Supply chain problems under the Biden administration continue to worsen, so trucking companies are offering hefty salaries and bonuses to attract more hires to get behind the wheel before the holidays.

While drivers say the money is great, the wages come at a grueling cost, thanks to a shortage of drivers around the country that consistently-absent Transportation Secretary Pete Buttigieg says can be chalked up to thriving demand from consumers.

Long haul truckers have historically been paid by the mile, but some companies are offering salaries of $100K a year in the hopes of attracting people who otherwise might not pursue the career.

“Certainly $100,000 gets people’s attention because quite frankly people don’t think truck drivers can make that kind of money,” said Tony Bradley, President of the Arizona Trucking Association.

“It’s estimated we’re about 80,000 drivers short nationwide,” Bradley said. “We just can’t fill the ranks fast enough.”

Drivers have been seeing the payoff quite rapidly, says Bradley.

“If you’re a new driver and somebody new coming into the industry, you can get to that level fairly quickly because there’s a crunch of drivers and people need drivers,” Bradley said.

Raymond Guerrero, of Prescott, AZ works for M & J Trucking and recently Facetimed with Arizona’s Family from inside his truck while on a break during a haul from Los Angeles to Colorado. He echoed the sentiment that there’s a trade-off between the large pay and the exhausting hours.

“Right now, I could be on the road for two weeks. Two weeks, come home for 3-4 days,” Guerrero said. “With the shortage of drivers, it’s hard to get the merchandise around the U.S. so it’s tougher on us.”
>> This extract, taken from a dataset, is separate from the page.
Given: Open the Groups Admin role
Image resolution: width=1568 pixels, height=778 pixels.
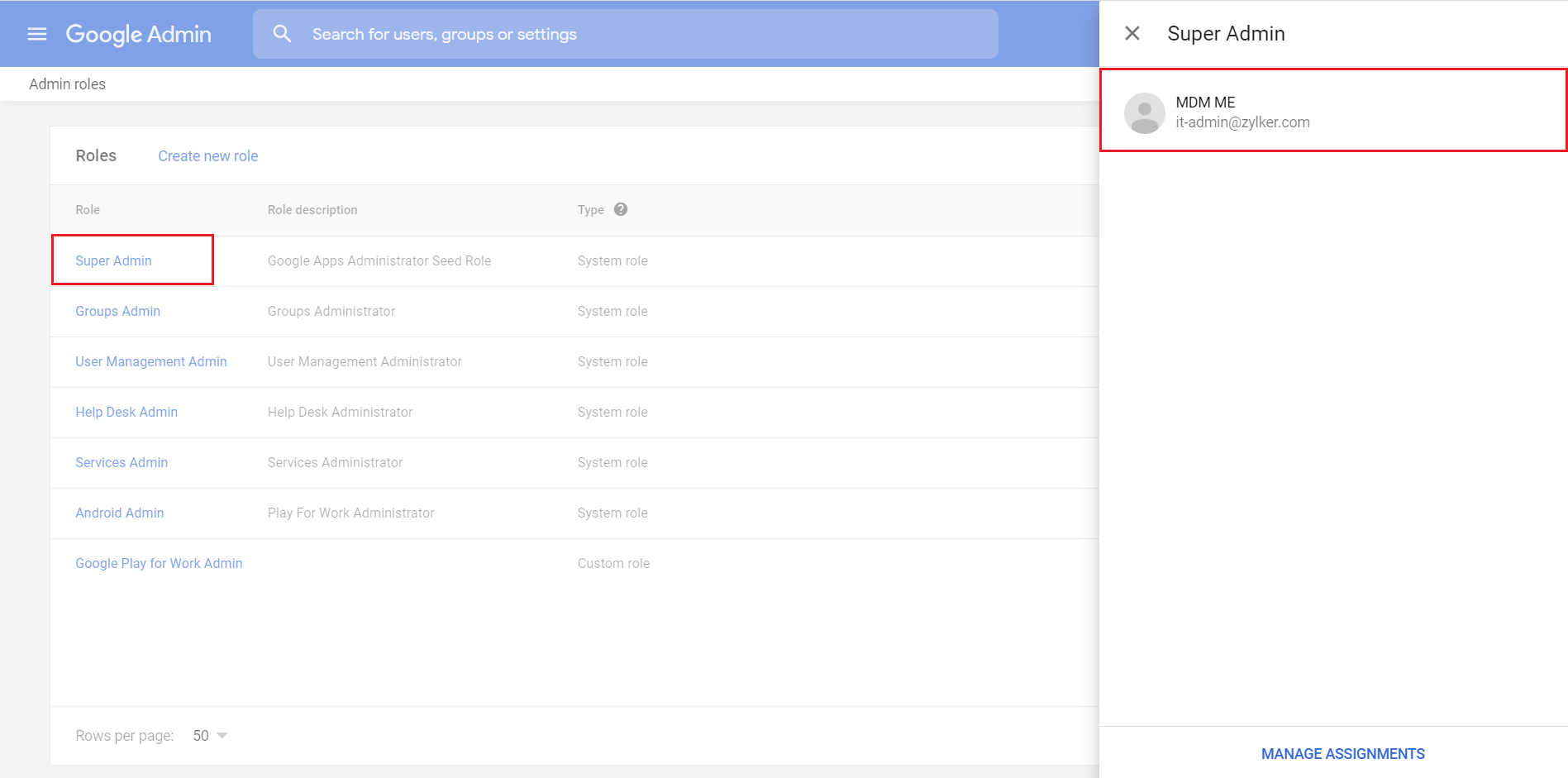Looking at the screenshot, I should tap(118, 311).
Guerrero happens to be one of many in the profession who stuck with their jobs during the height of the pandemic, but thousands of others either quit or retired early due to the government-imposed slowdown of commerce all around the U.S.

Bradley said he hopes the incentives will remedy some of the country’s transportation woes, but that the fix won’t occur overnight.

“I would anticipate delays and it’s going to take us several quarters to kind of get out of this current crunch,” Bradley said.

While the figure of $100K is not a starting salary for a novice, new hires who have just completed trucking school can expect to start at between $44,000-$60,000 a year, generally high for a new employee but around the median income expectation in 2020 for heavy truck haulers, according to the U.S. Bureau of Labor Statistics.

Bradley says customers should not expect a Christmas miracle and should start ordering products now if they haven’t already.

The CEO of Total Trucking in Mississippi said in an interview that the shortage under the current administration is “the worst I have ever seen.”

Trucks in the U.S. reportedly haul 12 billion tons of freight a year.

“Everything you eat, touch [or] wear comes from a truck, and it takes a driver in this truck to get it to there,” he said.